▸ **EXERCISE OBJECTIVE**: All lines from the top of the records below through the line holding "You are a GUI", and only those, should be printed exactly, minus the pictures.

▸ **THE RECORDS**:
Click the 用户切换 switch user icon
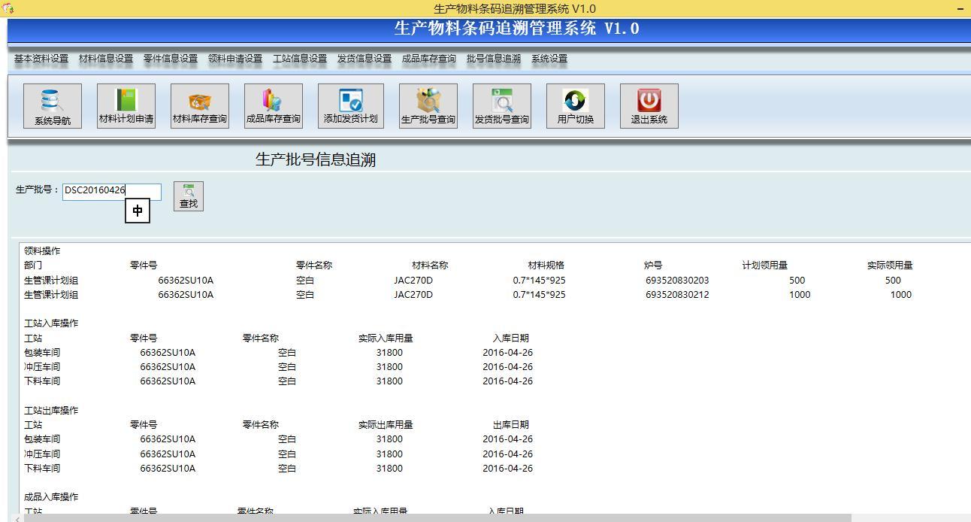point(575,106)
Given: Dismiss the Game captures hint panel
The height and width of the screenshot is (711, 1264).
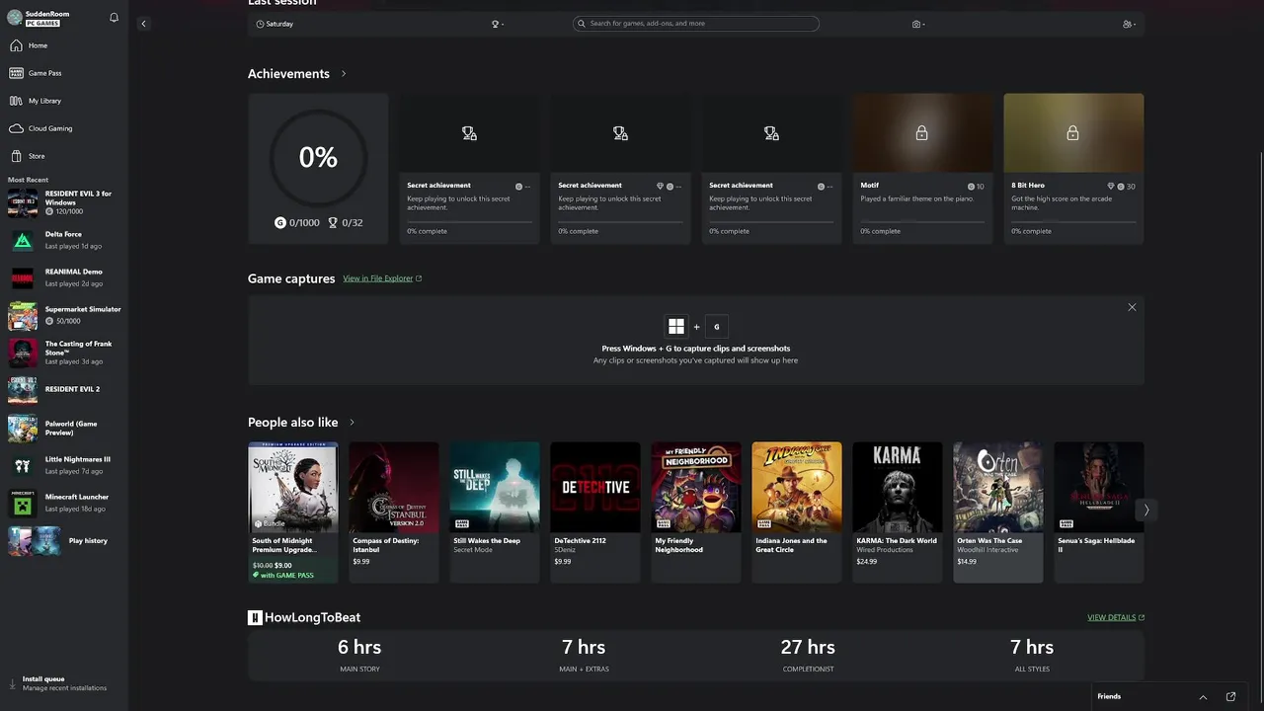Looking at the screenshot, I should (1132, 307).
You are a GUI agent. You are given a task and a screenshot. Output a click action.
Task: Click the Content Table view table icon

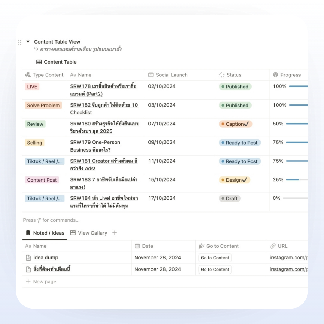tap(39, 62)
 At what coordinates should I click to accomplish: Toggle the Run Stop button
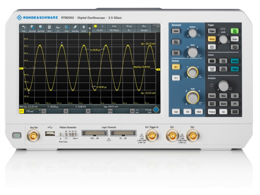234,31
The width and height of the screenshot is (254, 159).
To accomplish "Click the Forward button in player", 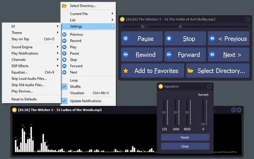I will tap(185, 55).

▸ **WRITTEN REPLY**:
Click the 用户切换 switch user icon
point(575,106)
Given: Dismiss the Game captures hint panel
The height and width of the screenshot is (711, 1264).
Looking at the screenshot, I should (1132, 307).
You are a GUI agent. You are given a task and a screenshot. Output a click action.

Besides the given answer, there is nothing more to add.